The Sassons moved into an apartment in Israel, where the Sassons lived in August and September, 2002 until they left for the United States in October 2002. Petitioner signed a one year lease for the apartment. He subsequently sublet the apartment.

Prior to leaving for the United States, in October, 2002, Petitioner had most of his wife's paintings (Respondent is an artist) shipped to the United States. Also, sometime in July of 2002, Petitioner retained an attorney in Florida, to file an L-1 business visa on his behalf, to apply for the "Immigration Lottery" on his behalf and on behalf of his wife, to prepare a work visa for his wife, to incorporate for him a company in the United States, and to help prepare a business plan.

The Sassons arrived in the United States with books, clothes, documents, money, and small business equipment that Petitioner needed to work. Petitioner obtained an Employer Identification Number for his company and also signed a one year lease for an apartment in Florham Park, New Jersey, beginning on October 1, 2002, opened a savings and checking bank account, purchased two vehicles, obtained car insurance through October 2003, purchased two cellular telephones, bought an American television, and arranged for cable television. Petitioner paid his bills and the rent by check. In January 2003, Petitioner also paid for a one-year membership in the Jewish Community Center.
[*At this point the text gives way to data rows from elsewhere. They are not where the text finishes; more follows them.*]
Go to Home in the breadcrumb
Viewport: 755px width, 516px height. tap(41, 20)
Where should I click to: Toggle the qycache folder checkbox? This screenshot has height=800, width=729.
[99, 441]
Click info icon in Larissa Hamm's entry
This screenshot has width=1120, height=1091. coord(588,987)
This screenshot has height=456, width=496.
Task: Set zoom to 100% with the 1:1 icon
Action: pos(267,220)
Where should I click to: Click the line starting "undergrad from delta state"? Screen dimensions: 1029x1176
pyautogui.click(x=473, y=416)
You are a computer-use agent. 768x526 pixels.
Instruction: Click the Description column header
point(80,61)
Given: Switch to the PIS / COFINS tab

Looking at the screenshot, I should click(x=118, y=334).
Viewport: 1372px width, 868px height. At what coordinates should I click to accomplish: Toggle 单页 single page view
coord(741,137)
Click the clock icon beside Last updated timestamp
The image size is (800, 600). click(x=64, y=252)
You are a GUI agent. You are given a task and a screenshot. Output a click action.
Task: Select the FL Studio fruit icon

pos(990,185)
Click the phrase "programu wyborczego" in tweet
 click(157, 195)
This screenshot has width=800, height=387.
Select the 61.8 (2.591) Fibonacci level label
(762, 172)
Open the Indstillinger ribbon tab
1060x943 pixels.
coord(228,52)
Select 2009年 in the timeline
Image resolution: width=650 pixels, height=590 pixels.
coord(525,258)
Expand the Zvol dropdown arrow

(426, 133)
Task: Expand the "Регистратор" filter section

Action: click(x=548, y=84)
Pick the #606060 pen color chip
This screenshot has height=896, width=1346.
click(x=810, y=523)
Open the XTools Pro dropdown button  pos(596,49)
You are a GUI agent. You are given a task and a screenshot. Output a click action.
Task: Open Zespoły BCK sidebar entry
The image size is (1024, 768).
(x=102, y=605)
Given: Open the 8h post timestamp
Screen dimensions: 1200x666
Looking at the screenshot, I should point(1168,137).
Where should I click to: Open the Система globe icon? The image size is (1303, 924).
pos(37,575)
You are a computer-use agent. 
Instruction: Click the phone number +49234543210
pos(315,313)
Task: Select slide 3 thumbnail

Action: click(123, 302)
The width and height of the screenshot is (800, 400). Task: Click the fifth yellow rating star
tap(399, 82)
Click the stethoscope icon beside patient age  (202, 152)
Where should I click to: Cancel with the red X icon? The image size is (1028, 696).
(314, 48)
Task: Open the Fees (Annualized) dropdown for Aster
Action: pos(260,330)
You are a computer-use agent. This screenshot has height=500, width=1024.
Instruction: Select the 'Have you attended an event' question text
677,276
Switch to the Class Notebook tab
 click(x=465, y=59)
Petitioner and Respondent enrolled the children in schools.  On April 3, 2003, Petitioner went back to Israel with his two sons, Ohad and Adi. Petitioner told his wife that he would return to the United States in three weeks. He informed her that when he came back from his business trip to Israel, due to the deterioration of their marriage, he would live. He stated that he intended to take all three of his children back to Israel and had taken Maya's passport with him. Petitioner admitted that he lied to Respondent and told her that he only planned to take his two sons. Petitioner ultimately decided not to take Maya with him to Israel because he concluded that his wife would scream and yell, making a scene, and that that would upset or traumatize Maya, which he wanted to avoid. Petitioner testified that he thought he would obtain custody of  Maya through the legal process.

The Third Circuit has defined A habitual residence", as the place where [the child] has been physically present for an amount of time sufficient for acclimatization and which has a "degree of settled purpose" from the child's perspective.... [A] determination of whether any particular place satisfies this standard must focus on the child and consists of an analysis of the child's circumstances in that place and the parents' present, shared intentions regarding their child's presence there. Feder v. Evans-Feder, 63 F.3d 217 *3d Cir., 1995).

Giving credence to Petitioner's story that he came to this country in an effort to salvage his marriage and that that was a condition imposed by Respondent, Petitioner's actions and his own testimony clearly portray an intent to settle in the United States.

The Court found that at the time the parties left Israel for the United States in October, 2002, they had a shared intent to settle in the United States.

Even if Petitioner and Respondent only intended to live in the United States for a "prolonged" but limited period of time while trying to resolve their marital problems, rather than permanently, that intent was still sufficient to establish a new habitual residence. All that is necessary is that the purpose of living where one does has a sufficient degree of continuity to be properly described as settled.

Maya finished second grade and was residing in the United States for approximately twenty-two months, an amount of time that the Court found was sufficient for acclimatization and a "degree of settled purpose" from the child's perspective.